Le moraliste stoïcien
Pendant toute la période où Sénèque a vécu à la cour de Néron, il n'a pas cessé de travailler à son œuvre philosophique, mêlant ainsi ambition et réflexion. Les écrits que nous possédons se présentent comme autant de traités de direction morale, dont les titres précisent parfaitement les intentions et dont nombre de maximes sont passées à la postérité. Les principaux sont De la brièveté de la vie (49), De la tranquillité de l'âme (53 ou 54), De la constance du sage (55), De la clémence (56), De la vie heureuse (58) et Des bienfaits (59-60) – ce dernier texte contenant des pages éclairantes sur l'art de donner et de recevoir. Il s'y ajoute les Lettres à Lucilius, que Sénèque écrit sur la fin de sa vie et qui contiennent l'essentiel de sa sagesse. Les autres ouvrages qui nous sont parvenus attestent sa puissance de travail et d'écriture : ils comptent neuf tragédies – dont les Troyennes, Médée, Phèdre et Œdipe – et un traité scientifique en sept livres, les Questions naturelles.

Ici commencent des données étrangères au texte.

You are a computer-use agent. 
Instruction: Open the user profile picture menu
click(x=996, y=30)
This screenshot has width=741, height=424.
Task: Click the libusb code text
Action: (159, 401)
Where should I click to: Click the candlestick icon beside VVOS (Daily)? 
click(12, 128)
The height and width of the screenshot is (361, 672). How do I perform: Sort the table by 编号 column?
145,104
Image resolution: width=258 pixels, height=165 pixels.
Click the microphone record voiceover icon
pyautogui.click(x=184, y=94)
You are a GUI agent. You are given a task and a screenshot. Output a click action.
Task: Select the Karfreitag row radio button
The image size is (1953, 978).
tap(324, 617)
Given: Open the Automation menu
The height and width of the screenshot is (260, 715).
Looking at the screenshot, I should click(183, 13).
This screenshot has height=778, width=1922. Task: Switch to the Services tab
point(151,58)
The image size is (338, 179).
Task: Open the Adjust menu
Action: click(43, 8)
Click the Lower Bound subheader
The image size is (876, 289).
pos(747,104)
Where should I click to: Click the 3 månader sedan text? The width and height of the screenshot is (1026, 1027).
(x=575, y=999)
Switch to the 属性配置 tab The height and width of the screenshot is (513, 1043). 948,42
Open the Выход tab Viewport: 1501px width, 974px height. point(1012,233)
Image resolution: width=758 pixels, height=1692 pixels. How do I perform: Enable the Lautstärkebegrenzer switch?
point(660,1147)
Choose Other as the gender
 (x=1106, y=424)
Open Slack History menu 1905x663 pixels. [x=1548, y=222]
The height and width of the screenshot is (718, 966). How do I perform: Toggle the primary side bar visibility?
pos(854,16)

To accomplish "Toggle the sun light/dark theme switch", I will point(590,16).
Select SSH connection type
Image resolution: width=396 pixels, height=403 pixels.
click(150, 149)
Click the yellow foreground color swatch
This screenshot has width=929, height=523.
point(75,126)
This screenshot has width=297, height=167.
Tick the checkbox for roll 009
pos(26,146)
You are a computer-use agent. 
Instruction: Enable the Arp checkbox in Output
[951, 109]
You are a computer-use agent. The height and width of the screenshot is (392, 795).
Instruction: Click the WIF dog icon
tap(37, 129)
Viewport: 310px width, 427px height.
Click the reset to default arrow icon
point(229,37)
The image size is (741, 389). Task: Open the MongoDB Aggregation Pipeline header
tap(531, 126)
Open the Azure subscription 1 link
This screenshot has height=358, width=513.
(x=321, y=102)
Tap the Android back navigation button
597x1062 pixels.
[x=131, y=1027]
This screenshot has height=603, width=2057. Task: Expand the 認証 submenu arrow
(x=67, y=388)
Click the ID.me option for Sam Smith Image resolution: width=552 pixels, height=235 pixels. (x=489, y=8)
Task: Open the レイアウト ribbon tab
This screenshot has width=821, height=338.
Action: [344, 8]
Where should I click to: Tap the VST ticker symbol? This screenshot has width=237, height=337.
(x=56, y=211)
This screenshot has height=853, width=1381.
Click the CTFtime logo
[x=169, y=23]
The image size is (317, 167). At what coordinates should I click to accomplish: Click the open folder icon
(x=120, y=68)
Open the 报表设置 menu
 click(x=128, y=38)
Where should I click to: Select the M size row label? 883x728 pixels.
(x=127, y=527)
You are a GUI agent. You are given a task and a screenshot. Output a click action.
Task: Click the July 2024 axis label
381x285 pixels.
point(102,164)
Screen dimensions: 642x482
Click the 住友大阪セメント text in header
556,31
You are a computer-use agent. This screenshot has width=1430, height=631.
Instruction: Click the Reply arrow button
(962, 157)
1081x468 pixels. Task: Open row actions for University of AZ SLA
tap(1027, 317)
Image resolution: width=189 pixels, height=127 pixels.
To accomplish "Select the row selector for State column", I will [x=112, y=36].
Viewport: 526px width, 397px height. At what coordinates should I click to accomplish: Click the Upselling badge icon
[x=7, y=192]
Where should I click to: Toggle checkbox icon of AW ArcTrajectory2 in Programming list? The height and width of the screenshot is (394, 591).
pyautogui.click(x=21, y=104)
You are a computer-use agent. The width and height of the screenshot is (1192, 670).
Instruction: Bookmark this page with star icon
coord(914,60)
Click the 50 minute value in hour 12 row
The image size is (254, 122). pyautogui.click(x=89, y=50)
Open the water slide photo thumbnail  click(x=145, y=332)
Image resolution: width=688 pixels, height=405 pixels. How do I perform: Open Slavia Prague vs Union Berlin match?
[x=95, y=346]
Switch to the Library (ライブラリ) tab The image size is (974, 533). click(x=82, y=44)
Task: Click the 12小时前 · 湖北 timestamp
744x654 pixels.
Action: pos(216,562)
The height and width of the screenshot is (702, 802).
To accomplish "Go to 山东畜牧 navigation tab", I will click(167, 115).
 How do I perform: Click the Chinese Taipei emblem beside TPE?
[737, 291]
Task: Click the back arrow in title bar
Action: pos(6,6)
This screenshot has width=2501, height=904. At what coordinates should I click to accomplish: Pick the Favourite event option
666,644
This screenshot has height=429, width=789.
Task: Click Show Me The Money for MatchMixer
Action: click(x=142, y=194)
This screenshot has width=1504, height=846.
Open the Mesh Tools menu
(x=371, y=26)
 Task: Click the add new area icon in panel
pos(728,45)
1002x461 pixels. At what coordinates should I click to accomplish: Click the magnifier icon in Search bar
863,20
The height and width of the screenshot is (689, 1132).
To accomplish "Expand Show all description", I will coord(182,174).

Sénèque trouve dans le stoïcisme d'origine grecque le moyen de donner corps à une véritable philosophie romaine. Faisant, comme tous les stoïciens, la part de « ce qui dépend de nous » (notre intellect) et de « ce qui ne dépend pas de nous » (notre destin), il amène l'homme à trouver la voie du bonheur en ce monde en vivant selon sa nature, c'est-à-dire en faisant usage de sa raison, qui l'élève au-dessus des animaux. Mais il renouvelle aussi la pensée stoïcienne, en proposant une morale qui concilie les exigences de l'action, telle que lui-même l'a pratiquée, et les aspirations à la sagesse, qu'il nous appartient de satisfaire en nous détachant des biens terrestres. Car ceux-ci, fussent-ils ce qu'il appelle les « biens préférables » – comme la santé, la richesse ou la gloire –, ne doivent pas nous détourner de la recherche du bien moral, le seul « souverain bien ».
« Thérapie » stoïcienne
Dans son traité De la tranquillité de l'âme, Sénèque se livre à une longue explication aux connotations médicales. À son ami Annaeus Serenus, qui est venu le consulter parce qu'il souffre de ne pas être dans la vie un assez bon stoïcien, il prescrit une liste de remèdes. Il s'agit, en effet, de lui redonner la santé de l'âme – assimilée ici à la « tranquillité ».
On apprend ainsi que Serenus devra se garder d'un excès d'activités, et surtout de mondanités, se choisir des amis empressés, sans qu'ils soient agités, et se soustraire à l'attrait durable de la richesse, imitant en cela Zénon de Kition (le fondateur du stoïcisme), qui, après avoir perdu tous ses biens lors d'un naufrage, avait déclaré : « La Fortune [le Destin] m'invite à philosopher plus à mon aise. »
Sénèque fait aussi comprendre à son ami que ce que nous nommerions, en langage moderne, le stress, l'arrivisme et le surmenage sont les ennemis de l'homme.